F. W. Bernstein illustriert Christian Dietrich Grabbe

Von Helge SchmidRSS-Newsfeed neuer Artikel von Helge Schmid

Besprochene Bücher / Literaturhinweise

Christian Dietrich Grabbe war ein wilder Geselle, ein Theaterrevolutionär, der mit seinen Dramen und Lustspielen nichts anderes im Sinn hatte, als die innovativen Geniethaten Goethens in den Schatten zu stellen. Für ähnlich unspielbar wie den "Götz von Berlichingen" hielt man sein opulentes Drama "Napoleon oder die hundert Tage" (1829/30) - es wurde denn auch erst 1868 vom Theater an der Wien in verstümmelter Fassung uraufgeführt. Ähnlich erging es seinem Lustspiel "Scherz, Satire, Ironie und tiefere Bedeutung" (1822) - erst 1876 konnte es vom Wiener Akademie-Theater in einer Privatvorstellung (!) uraufgeführt werden. Nur ein Stück, "Don Juan und Faust", kam in seiner Heimatstadt Detmold auf die Bühne - und wurde von der literarischen Welt entsprechend zwiespältig aufgenommen. In "Scherz, Satire, Ironie und tiefere Bedeutung" tritt der Autor selber gegen Ende auf, angekündigt vom Schulmeister, der beim Blick aus dem Fenster (einer 'Mauerschau'-Szene) üble Worte für ihn findet: "Das ist der vermaledeite Grabbe, oder wie man ihn eigentlich nennen sollte, die zwergigte Krabbe, der Verfasser dieses Stücks!
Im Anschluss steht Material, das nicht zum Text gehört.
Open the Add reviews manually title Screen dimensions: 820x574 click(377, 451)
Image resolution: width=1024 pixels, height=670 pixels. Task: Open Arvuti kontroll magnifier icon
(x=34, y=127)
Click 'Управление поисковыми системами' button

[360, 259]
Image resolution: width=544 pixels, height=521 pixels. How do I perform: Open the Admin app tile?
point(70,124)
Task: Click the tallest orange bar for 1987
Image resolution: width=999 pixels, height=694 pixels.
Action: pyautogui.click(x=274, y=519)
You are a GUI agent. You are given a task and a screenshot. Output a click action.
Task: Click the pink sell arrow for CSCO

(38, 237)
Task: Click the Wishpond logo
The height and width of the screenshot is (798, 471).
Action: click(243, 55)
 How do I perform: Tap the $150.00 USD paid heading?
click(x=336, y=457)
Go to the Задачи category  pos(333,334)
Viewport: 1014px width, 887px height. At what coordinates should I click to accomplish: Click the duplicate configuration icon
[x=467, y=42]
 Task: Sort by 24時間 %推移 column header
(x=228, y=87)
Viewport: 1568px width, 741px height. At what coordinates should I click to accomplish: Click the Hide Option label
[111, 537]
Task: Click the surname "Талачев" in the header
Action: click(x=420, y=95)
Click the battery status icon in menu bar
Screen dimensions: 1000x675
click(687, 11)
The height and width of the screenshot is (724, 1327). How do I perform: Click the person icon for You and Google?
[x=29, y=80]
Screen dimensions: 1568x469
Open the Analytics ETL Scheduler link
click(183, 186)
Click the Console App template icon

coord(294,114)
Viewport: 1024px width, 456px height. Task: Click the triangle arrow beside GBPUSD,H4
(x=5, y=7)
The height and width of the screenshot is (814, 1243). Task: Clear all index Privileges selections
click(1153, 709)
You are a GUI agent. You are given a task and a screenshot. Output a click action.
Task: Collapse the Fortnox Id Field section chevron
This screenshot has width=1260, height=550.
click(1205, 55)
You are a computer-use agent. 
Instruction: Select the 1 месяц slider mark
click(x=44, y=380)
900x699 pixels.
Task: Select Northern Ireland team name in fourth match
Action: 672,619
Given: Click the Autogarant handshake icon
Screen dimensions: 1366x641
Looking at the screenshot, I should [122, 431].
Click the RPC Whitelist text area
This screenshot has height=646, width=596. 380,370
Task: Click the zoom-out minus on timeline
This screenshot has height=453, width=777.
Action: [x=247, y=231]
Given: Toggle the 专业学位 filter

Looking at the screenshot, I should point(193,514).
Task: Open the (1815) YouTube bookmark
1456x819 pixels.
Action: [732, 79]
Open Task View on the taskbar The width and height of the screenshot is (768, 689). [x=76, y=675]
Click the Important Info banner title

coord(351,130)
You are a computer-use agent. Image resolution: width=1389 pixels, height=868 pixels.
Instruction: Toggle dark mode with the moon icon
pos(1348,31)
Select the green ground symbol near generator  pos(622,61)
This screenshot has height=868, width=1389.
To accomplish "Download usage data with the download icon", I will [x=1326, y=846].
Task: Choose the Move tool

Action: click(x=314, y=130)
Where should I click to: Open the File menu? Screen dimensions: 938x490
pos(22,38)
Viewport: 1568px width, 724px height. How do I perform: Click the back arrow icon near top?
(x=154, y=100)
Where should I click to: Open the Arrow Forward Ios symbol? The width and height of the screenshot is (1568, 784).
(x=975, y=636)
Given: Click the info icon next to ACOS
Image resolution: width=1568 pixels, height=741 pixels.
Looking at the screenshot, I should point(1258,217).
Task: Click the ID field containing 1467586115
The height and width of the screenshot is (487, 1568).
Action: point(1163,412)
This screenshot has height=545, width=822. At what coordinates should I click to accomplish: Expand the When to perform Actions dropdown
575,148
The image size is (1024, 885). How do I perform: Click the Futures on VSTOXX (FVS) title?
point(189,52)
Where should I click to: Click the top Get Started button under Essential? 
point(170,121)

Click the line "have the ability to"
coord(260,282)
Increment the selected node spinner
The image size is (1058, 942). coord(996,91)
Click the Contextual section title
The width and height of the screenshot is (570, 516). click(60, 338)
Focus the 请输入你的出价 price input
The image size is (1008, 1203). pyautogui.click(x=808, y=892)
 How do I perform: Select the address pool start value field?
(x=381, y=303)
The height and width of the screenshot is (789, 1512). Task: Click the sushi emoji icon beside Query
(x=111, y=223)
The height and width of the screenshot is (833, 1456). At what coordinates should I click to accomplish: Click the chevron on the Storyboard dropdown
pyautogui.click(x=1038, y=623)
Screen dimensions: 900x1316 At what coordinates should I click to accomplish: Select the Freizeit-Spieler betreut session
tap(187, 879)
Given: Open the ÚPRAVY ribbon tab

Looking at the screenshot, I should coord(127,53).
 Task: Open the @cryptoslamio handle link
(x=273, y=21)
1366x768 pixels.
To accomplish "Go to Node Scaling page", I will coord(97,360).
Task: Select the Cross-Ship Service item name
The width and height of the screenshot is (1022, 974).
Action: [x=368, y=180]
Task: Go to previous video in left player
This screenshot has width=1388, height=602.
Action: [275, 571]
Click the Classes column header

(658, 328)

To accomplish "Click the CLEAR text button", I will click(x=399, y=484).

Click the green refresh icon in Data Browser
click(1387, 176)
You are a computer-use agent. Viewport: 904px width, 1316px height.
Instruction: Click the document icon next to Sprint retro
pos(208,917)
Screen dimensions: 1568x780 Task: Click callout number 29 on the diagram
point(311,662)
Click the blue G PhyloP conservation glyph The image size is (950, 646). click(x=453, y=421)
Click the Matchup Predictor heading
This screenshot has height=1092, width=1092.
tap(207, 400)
Er ist so dumm wie'n Kuhfuß, schimpft auf alle Schriftsteller und taugt selber nichts, hat verrenkte Beine, schielende Augen und ein fades Affengesicht. Schließen Sie vor ihm die Tür zu, Herr Baron, schließen Sie vor ihm die Tür zu!"

Dumm war Grabbe sicher nicht, aber unverträglich - seine Zeitgenossen, vom Theaterdirektor und Autor Karl Immermann über seinen Verleger Kettembeil bis hin zu seinem Förderer Ludwig Tieck, sahen, welch falsches Spiel er mit ihnen trieb, wie er sich erst anschmeichelte, dann selbsterniedrigte und schließlich ausfällig wurde. Am Ende wurde er nur noch verlacht.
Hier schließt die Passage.